O SAP Business Forum reuniu ontem, no Centro de Congressos do Estoril, cerca de 800 pessoas, mais 300 do que no ano passado, numa adesão que acabou por superar expectativas, segundo indicou ao TeK João Paulo Silva, director de marketing da SAP Portugal. "Tivemos um problema de overbooking enorme que nos obrigou a cessar as inscrições", revelou o responsável, acrescentando que as previsões - considerando os cerca de 1.400 pedidos de inscrição e a taxa de afluência que depois se concretiza - apontavam para a presença de 700 pessoas.




Mas não foi só a maior afluência que diferenciou a oitava edição do SAP Business Forum da anterior. A "qualidade" da assistência também tem vindo a melhorar, segundo João Paulo Silva, com as empresas a fazerem-se representar por quadros hierárquicos de cada vez maior responsabilidade.




A par do interesse mostrado pelo tecido empresarial português de média e grande dimensão, o evento ficou igualmente marcado por uma aposta da SAP em apresentar à mesa de discussão "painéis de luxo". "Os convidados trouxeram um grande valor acrescentado ao SAP Business Forum.

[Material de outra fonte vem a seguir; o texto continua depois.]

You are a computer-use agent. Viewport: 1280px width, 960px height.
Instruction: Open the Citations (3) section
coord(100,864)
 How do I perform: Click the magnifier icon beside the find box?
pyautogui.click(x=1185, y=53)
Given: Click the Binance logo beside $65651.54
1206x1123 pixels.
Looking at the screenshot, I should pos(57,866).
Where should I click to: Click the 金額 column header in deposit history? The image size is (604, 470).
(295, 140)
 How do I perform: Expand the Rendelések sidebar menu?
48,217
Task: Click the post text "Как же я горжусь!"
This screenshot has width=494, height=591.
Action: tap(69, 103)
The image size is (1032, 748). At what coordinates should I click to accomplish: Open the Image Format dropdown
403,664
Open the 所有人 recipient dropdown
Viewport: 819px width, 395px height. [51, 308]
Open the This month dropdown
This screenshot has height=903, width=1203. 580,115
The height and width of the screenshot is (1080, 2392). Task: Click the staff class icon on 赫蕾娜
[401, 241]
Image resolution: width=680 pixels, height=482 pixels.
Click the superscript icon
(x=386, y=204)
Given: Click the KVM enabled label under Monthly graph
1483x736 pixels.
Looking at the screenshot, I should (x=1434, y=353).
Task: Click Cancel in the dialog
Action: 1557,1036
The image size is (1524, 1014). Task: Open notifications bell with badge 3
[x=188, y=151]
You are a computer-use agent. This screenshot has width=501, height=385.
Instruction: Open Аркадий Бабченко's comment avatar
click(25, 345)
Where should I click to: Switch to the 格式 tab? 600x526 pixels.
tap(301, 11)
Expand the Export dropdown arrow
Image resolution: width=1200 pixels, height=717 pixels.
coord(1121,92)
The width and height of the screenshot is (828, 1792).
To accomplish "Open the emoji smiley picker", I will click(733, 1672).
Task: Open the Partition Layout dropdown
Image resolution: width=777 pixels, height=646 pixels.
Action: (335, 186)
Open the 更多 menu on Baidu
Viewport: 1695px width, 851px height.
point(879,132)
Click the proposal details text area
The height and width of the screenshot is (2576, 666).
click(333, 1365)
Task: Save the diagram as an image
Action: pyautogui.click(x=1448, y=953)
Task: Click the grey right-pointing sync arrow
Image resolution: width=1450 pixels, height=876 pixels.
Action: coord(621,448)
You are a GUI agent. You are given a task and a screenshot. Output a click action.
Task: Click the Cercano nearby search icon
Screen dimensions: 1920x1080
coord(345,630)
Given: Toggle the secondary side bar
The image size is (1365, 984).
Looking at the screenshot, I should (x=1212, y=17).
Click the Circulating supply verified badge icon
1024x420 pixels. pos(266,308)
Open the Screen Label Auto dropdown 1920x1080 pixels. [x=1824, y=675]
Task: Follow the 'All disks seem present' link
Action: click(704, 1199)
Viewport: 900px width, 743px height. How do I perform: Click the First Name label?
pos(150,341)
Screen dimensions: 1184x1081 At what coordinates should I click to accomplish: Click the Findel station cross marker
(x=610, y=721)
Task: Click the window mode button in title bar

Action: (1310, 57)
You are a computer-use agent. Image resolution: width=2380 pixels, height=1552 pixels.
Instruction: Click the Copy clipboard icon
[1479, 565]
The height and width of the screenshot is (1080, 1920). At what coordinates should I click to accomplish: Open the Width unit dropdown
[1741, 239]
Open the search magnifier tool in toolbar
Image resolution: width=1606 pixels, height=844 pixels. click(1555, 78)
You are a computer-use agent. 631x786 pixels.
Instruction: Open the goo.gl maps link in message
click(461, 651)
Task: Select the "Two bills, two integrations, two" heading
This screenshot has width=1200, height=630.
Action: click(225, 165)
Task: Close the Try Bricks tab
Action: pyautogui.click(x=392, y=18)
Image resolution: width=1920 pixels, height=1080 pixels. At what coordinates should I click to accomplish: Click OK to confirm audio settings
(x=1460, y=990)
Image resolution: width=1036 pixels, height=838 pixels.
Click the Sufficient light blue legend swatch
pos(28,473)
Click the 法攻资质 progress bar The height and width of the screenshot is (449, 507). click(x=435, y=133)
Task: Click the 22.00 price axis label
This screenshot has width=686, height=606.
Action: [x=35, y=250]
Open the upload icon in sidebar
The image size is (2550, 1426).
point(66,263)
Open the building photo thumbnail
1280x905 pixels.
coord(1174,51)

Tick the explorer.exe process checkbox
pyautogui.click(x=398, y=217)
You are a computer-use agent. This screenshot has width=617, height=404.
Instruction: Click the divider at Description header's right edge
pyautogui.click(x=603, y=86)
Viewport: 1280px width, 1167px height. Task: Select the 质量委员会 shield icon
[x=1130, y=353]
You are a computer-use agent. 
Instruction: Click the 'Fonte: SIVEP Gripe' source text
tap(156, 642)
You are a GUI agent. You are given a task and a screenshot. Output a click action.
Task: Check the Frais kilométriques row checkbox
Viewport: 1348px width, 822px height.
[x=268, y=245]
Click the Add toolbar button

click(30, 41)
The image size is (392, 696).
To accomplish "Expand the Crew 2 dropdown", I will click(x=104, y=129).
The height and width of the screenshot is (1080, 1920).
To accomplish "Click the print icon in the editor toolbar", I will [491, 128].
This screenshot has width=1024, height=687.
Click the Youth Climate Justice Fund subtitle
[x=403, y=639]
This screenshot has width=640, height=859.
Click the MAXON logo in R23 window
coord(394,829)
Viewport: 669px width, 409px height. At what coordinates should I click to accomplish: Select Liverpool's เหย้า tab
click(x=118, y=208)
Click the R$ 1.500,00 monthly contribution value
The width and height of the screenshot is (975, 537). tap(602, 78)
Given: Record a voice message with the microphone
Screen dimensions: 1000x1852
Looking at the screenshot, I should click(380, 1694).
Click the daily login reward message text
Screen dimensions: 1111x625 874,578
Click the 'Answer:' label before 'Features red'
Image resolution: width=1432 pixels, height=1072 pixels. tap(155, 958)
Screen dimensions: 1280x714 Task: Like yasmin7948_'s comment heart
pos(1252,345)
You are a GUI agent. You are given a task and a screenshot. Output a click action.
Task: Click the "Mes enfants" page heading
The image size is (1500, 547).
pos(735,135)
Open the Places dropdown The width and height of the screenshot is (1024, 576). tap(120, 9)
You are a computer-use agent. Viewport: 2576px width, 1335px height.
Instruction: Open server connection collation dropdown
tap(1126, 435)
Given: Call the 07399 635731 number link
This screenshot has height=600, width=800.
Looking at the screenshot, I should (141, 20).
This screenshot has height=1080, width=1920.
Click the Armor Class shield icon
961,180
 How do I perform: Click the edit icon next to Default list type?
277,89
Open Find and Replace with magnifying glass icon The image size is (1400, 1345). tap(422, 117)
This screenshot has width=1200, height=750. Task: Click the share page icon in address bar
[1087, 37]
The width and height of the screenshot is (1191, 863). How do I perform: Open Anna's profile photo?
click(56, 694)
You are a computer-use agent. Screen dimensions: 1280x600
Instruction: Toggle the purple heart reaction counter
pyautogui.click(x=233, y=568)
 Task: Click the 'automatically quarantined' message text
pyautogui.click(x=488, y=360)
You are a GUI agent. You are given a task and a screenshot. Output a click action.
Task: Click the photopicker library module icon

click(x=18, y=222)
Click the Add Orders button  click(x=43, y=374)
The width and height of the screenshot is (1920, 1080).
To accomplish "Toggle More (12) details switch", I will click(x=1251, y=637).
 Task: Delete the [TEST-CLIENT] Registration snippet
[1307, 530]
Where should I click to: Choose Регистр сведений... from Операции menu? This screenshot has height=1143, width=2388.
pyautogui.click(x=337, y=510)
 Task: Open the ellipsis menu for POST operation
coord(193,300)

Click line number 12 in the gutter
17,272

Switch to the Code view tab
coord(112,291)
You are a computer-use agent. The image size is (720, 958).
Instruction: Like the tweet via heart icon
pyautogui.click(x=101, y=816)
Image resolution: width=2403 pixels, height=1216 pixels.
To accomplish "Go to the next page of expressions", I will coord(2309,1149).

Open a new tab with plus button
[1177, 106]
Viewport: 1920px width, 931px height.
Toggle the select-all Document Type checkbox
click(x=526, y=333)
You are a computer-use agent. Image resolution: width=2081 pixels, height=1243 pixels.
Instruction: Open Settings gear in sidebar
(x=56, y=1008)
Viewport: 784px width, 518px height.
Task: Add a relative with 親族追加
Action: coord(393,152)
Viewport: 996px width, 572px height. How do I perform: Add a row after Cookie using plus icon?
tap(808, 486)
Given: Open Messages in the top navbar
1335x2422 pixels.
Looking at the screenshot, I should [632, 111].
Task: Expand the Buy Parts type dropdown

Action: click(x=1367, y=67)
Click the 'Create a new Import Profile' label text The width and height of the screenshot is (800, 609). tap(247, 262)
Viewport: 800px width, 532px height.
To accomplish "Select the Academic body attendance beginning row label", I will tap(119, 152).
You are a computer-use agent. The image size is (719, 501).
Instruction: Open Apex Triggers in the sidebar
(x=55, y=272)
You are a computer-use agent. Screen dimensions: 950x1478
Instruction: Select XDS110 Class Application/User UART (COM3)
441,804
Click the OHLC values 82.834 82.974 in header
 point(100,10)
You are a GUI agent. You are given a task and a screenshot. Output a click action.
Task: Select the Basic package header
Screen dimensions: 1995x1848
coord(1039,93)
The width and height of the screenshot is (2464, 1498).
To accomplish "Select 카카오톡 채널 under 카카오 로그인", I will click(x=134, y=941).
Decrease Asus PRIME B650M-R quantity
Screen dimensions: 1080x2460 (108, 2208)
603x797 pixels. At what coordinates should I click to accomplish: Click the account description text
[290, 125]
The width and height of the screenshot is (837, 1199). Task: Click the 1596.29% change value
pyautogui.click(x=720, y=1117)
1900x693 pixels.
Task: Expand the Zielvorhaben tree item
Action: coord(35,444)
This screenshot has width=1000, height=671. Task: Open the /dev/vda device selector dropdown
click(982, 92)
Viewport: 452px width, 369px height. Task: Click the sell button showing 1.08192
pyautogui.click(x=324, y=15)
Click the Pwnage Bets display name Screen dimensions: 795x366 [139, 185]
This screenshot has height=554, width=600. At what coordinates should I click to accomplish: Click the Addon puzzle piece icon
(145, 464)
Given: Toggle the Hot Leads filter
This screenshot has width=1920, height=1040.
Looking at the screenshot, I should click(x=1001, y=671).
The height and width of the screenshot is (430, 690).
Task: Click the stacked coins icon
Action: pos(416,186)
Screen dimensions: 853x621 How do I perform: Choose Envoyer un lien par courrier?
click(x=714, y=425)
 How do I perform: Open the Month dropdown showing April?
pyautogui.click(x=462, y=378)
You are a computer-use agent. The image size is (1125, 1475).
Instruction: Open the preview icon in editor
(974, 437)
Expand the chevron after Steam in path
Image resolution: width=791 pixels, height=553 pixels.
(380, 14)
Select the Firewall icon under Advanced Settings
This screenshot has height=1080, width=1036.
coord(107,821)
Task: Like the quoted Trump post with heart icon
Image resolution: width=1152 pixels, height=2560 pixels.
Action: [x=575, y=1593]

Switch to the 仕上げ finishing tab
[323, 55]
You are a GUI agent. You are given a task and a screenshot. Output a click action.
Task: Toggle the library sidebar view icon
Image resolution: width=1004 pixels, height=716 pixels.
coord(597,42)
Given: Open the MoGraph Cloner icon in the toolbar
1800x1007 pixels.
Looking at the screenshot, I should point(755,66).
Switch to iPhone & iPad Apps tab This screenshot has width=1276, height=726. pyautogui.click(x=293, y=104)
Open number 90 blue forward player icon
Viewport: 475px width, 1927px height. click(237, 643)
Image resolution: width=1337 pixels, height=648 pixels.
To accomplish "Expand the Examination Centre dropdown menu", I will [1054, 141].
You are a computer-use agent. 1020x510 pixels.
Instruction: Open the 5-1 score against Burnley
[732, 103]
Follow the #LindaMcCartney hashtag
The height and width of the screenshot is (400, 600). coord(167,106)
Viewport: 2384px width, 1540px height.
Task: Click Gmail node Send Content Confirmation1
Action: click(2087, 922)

Foi uma aposta diferente da do ano passado que me parece ter resultado muito bem", referiu o director de marketing da SAP Portugal.




A edição 2005 do SAP Business Forum decorreu sob o mote "Experiência, Visão e Inovação" e ao longo do dia de ontem, a fabricante quis promover um espaço de debate, onde parceiros, cliente e futuros clientes pudessem trocar experiências e apresentar as suas visões de futuro.




Para João Paulo Silva, o evento deste ano deixou algumas mensagens importantes. A primeira, a de que a inovação empresarial deve ser relevante, com um foco muito grande daquilo que se pretende como resultado final. Neste objectivo, os sistemas de informação tornam-se essenciais, apresentando-se como "a estrutura que dá rigor à inovação".




Num pequeno inquérito realizado por SMS, os gestores portugueses mostraram igualmente a sua opinião acerca dos aspectos que poderão condicionar os seus negócios nos próximos cinco anos, tal como havia inquirido a Economist Intelligence Unit num estudo cujos resultados foram apresentados ao longo do Sap Business Forum (ver Notícias Relacionadas).



Os empresários portugueses consideraram importante ser ágil e rápido na adaptação às mudanças do mercado e dos processos, mais do que lançar novos produtos. "Creio que as pessoas responderam correctamente porque a médio prazo vai importar ser ágil o suficiente para responder ao que se passa no mercado de forma rápida. Acho que estamos preocupados com as questões correctas, só falta começar a executar".



Planos SAP a curto prazo

A estratégia da alemã em Portugal este ano segue em linha com o que vinha sendo desenvolvido, nomeadamente a aposta na área da administração pública, denotando contudo um maior esforço de investimento na banca e nos seguros "numa altura em que se começa a observar uma tendência para o sector financeiro 'externalizar' alguns processos", justificou João Paulo Silva. Neste sentido, a SAP Portugal criou muito recentemente uma unidade autónoma para o suporte exclusivo a este sector.



As PMEs continuam igualmente a ser um negócio importante para a SAP Portugal, representando à altura cerca de 10 por cento da facturação na área do software. O objectivo é que este negócio cresça de forma gradual nos próximos anos. "Estamos inclusive a reformular a nossa estrutura para nos tornarmos ainda mais agressivos naquilo que vendemos de forma indirecta", salientou João Paulo Silva.